ИСХОДНЫЙ ТЕКСТ:
════
Впрочем, эти мысли надо было гнать. Начиналась настоящая предвыборная кампания. За короткий срок мне предстояло выступить более чем на ста собраниях и митингах. И выиграл я эту, первую в моей жизни предвыборную схватку благодаря двум новшествам, которые мне удалось внедрить в общественную жизнь города. Во-первых, я стал выступать с мегафоном у станций метро. Их в моем, 47-м территориальном избирательном округе две — „Василеостровская“ и „Приморская“. Одна в центре Васильевского острова, другая на Голодае, у самого залива. Здесь утром и вечером проходят десятки тысяч горожан, здесь люди ждут на трамвайных и автобусных остановках свой переполненный транспорт. Читают газету, покуривают или просто смотрят в низкое северное небо.
Особенно удачна для предвыборной агитации „Василеостровская“: это стеклянный колпак, поднятый над небольшой площадью двумя десятками ступенек. Значит, можно встать чуть в стороне от входа и работать со скучающими избирателями.
Так „Василеостровская“ и превратилась в постоянный избирательный, а потом и вообще политический клуб. В этом качестве питерского Гайд-парка она остается и сегодня. Здесь потом агитировали и кандидаты в народные депутаты РСФСР, здесь у переносных стендов долгие месяцы станут толпиться ленинградские неформалы — от Народного фронта до „Памяти“.
В Москве такой политический пятачок — Пушкинская площадь. В Ленинграде — станция метро „Василеостровская“. И уже каждый день, независимо от того, приходил я или не приходил, здесь собирались люди. Импульс дан, место определено, а людям в наше время всегда найдется с чем прийти на площадь и что сказать незнакомому человеку.
А вторым изобретением были теледебаты. Дело в том, что я некоторое время вел на Ленинградском телевидении программу „Право и хозяйственная жизнь“ и мне удалось убедить руководство телекомитета, что такая форма предвыборного поединка городу необходима. Кстати, ленинградские теледебаты были первыми в стране.
Но до того как начались эти рыцарские телетурниры, я нередко приходил к „Василеостровской“ послушать, как недоспавшие или уставшие после рабочего дня люди кидаются в жаркий спор о вещах, которые вчера оставляли их равнодушными.
Немало узнал я интересного и о самом себе. Нетрудно было заметить, что кампания против меня ведется весьма целенаправленно. А с разоблачениями выступают одни и те же люди. Это или не в меру ревнивые команды соперников, или хмурые райкомовские работники.
════
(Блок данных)
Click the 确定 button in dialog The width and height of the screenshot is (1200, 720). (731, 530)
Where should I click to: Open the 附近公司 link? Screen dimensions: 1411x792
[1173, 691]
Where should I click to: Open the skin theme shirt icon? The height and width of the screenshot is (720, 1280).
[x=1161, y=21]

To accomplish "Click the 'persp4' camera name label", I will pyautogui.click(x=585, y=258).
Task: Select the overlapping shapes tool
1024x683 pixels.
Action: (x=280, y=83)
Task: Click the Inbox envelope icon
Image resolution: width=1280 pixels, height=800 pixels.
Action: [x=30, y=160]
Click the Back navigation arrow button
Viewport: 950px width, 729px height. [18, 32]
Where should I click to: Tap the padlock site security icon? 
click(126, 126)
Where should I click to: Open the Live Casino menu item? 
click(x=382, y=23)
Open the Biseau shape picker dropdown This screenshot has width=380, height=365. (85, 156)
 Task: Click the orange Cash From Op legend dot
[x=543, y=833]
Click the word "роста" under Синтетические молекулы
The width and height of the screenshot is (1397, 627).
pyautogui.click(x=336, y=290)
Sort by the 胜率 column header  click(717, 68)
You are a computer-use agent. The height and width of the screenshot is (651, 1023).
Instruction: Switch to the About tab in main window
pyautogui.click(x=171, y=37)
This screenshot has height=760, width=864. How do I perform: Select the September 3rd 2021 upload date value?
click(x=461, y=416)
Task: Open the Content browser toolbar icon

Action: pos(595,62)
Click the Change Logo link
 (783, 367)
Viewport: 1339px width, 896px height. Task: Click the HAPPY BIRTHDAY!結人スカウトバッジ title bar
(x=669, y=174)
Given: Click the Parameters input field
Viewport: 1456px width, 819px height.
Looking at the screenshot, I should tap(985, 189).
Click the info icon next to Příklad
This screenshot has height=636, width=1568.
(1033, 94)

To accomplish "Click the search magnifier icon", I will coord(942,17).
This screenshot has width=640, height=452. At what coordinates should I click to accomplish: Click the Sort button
════
ЗАДАНИЕ:
Какое место в Москве исходный текст называет таким же политическим пятачком, как станция метро «Василеостровская» в Ленинграде? Опирайтесь только на исходный текст и не привлекайте материал.

ОТВЕТ НА ЗАДАНИЕ:
Пушкинскую площадь.